TRY IT:
Using the data below, copy every line that contains the word "computer".
Start of Block
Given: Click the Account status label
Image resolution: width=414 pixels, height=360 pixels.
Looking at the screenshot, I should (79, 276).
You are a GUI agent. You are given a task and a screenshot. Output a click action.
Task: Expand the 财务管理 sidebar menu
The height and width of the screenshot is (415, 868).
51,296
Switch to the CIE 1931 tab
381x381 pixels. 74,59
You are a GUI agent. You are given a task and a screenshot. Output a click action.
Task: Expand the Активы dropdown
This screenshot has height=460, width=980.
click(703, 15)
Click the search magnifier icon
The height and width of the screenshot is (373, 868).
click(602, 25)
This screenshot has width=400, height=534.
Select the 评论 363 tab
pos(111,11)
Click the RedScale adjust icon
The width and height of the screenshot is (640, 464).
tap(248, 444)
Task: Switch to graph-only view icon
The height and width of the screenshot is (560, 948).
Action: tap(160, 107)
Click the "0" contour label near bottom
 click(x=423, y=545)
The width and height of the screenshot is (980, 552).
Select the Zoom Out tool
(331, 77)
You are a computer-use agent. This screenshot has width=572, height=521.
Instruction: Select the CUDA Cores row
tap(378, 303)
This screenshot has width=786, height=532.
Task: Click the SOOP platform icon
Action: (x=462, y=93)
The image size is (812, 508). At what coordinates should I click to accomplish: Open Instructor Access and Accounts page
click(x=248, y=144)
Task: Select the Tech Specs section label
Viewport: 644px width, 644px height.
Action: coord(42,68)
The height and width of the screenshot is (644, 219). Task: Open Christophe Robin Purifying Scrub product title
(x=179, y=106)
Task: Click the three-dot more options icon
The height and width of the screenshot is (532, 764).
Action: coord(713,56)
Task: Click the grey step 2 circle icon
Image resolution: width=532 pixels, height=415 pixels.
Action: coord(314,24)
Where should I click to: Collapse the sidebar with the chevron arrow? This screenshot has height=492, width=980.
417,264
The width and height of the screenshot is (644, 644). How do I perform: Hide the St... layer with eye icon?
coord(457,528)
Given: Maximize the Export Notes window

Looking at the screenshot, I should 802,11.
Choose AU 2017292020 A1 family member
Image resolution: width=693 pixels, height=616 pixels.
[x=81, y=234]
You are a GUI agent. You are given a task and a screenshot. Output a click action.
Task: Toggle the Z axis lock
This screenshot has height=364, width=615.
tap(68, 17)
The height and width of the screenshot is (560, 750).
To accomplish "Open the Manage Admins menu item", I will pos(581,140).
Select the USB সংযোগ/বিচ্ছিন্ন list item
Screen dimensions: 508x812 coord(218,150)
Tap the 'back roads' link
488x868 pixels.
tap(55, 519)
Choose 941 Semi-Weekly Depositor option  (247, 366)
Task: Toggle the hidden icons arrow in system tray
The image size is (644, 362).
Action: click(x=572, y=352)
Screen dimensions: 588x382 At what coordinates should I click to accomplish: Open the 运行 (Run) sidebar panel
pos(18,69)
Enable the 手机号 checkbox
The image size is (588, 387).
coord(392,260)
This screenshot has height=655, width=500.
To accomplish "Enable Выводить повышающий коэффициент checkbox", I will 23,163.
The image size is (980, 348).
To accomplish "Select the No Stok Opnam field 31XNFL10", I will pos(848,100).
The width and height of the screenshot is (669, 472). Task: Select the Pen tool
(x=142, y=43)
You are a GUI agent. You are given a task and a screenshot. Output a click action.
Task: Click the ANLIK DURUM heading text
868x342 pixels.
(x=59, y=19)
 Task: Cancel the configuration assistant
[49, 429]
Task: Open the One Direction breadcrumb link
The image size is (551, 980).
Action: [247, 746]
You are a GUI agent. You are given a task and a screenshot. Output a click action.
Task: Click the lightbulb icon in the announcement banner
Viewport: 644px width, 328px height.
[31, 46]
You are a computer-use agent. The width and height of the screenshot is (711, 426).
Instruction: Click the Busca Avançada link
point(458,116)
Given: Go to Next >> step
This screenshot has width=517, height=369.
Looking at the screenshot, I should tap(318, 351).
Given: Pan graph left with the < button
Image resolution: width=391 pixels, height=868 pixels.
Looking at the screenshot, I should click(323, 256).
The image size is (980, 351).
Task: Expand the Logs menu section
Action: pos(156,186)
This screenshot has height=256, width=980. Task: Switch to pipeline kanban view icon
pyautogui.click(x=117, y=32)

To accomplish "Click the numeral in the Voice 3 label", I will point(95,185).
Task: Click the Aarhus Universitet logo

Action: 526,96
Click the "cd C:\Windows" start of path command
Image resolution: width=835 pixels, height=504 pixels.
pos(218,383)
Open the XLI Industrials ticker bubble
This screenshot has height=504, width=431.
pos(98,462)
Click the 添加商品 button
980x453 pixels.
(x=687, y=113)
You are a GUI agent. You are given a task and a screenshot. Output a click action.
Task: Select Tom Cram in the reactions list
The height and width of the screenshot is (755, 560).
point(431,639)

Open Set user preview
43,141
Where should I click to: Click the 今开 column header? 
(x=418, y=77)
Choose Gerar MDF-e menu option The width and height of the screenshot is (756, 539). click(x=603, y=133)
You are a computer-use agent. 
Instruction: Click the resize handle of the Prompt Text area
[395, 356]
End of Block
ANSWER SPACE:
You are a computer-use agent. This screenshot has width=572, height=521.
You are a computer-use agent. The width and height of the screenshot is (711, 426).
You are a computer-use agent. 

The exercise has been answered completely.